#### GETOONDE VERMELDINGEN
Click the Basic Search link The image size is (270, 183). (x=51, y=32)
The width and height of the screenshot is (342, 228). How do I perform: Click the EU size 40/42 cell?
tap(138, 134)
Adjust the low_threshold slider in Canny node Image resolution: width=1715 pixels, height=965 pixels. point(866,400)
==
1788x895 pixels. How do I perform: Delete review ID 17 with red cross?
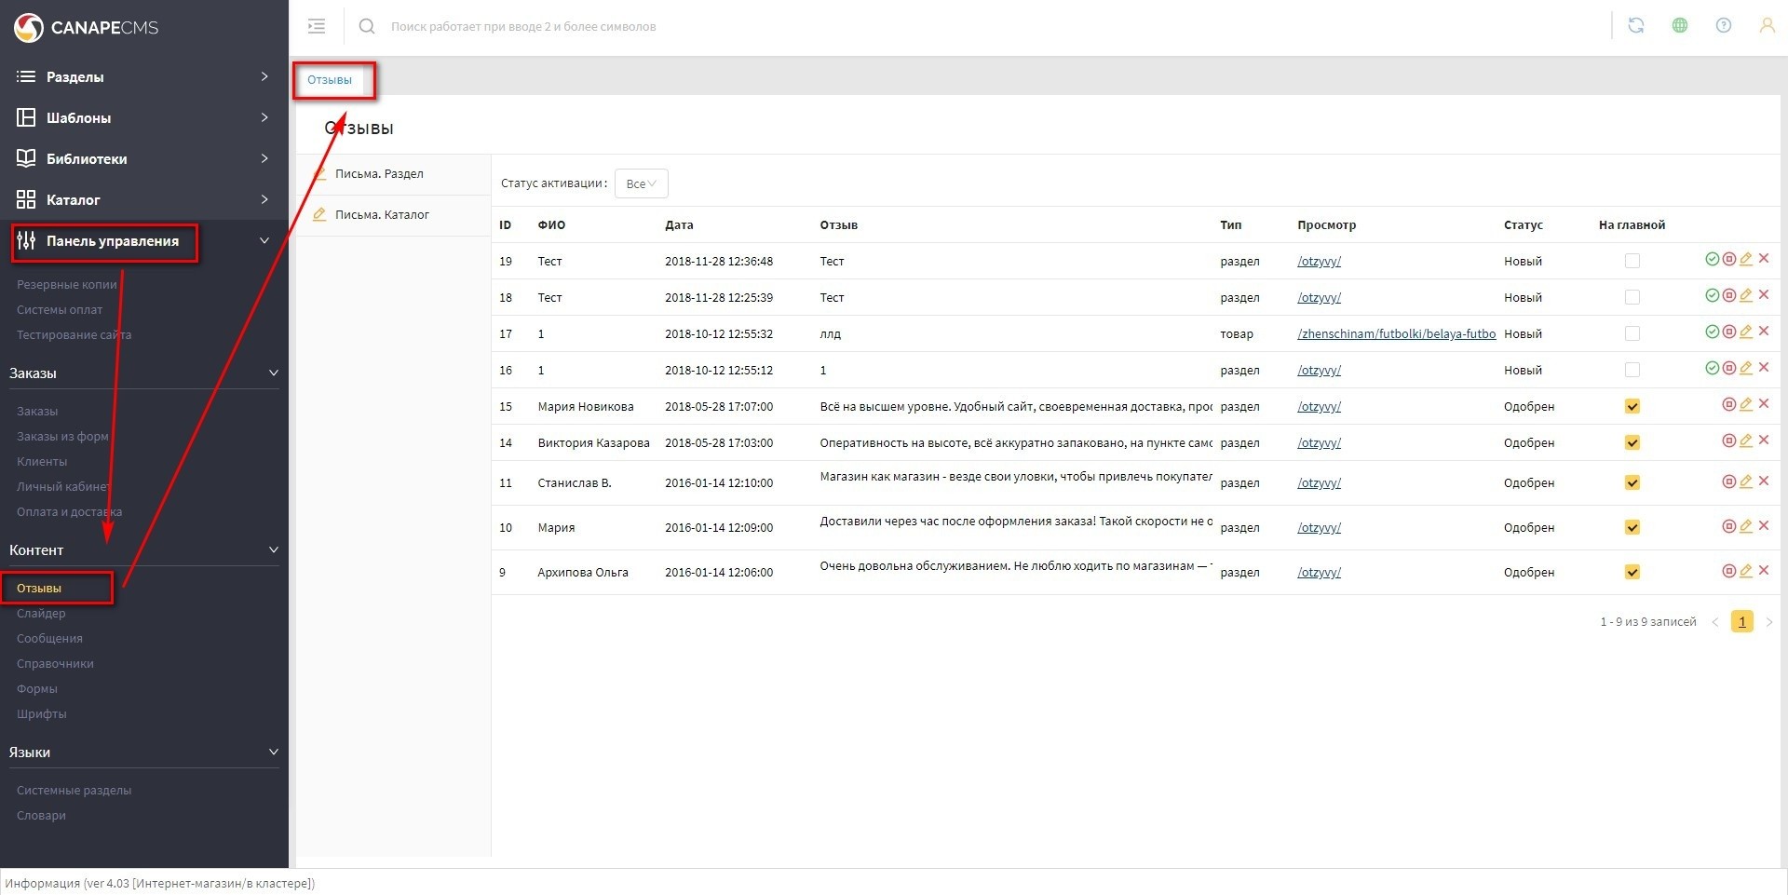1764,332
...
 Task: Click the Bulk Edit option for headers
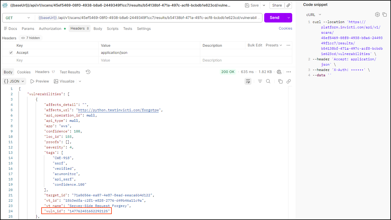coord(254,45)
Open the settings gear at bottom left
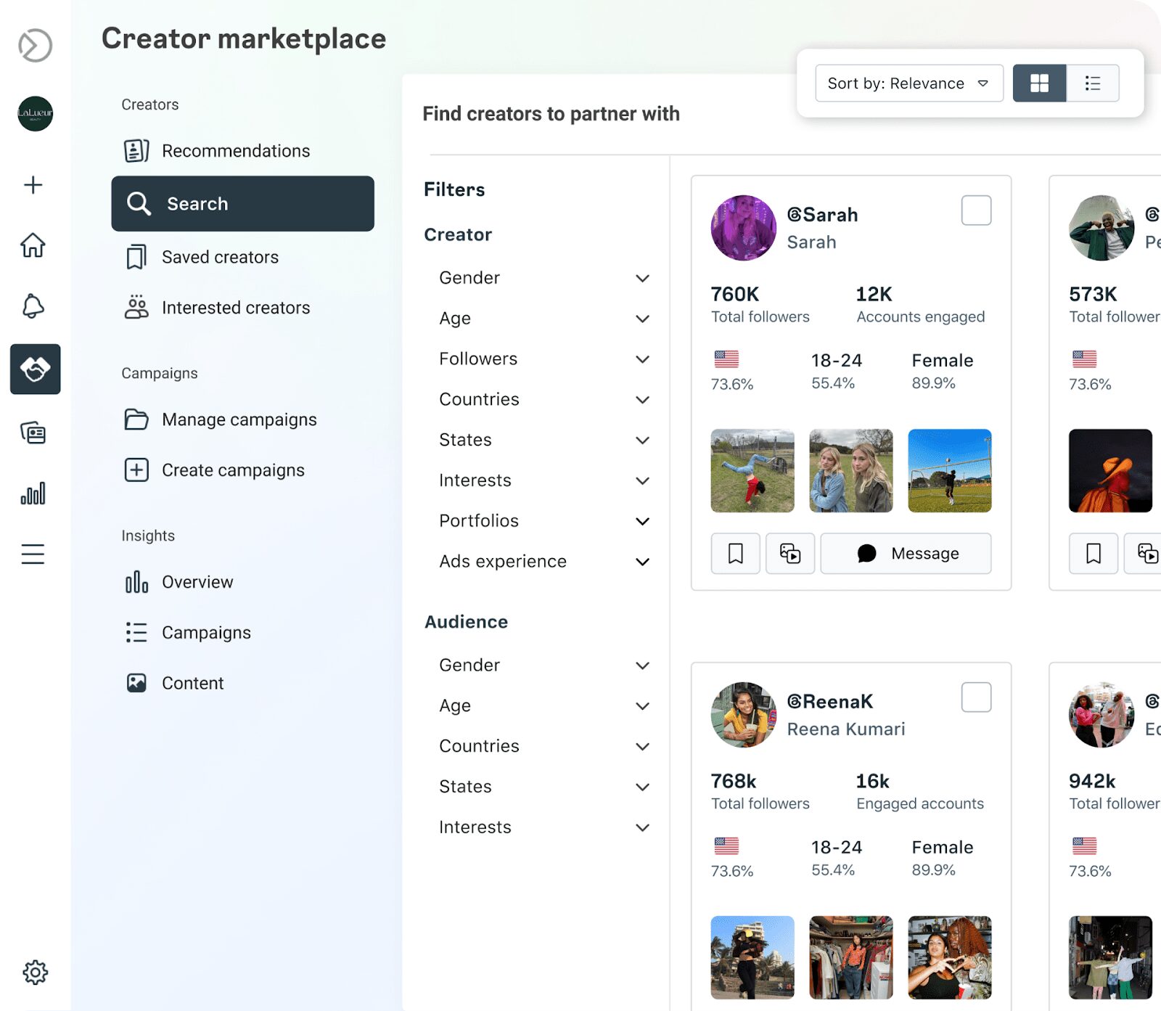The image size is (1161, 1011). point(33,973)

#### OPDRACHT
Neem letterlijk het gedeelte over dat begint bij de regel met "Click the Basic" en eindigt bij de regel met "tap(138, 134)", waarbij beide regels meetellen.

#### UITGEWERKTE OPGAVE
Click the Basic Search link The image size is (270, 183). (x=51, y=32)
The width and height of the screenshot is (342, 228). How do I perform: Click the EU size 40/42 cell?
tap(138, 134)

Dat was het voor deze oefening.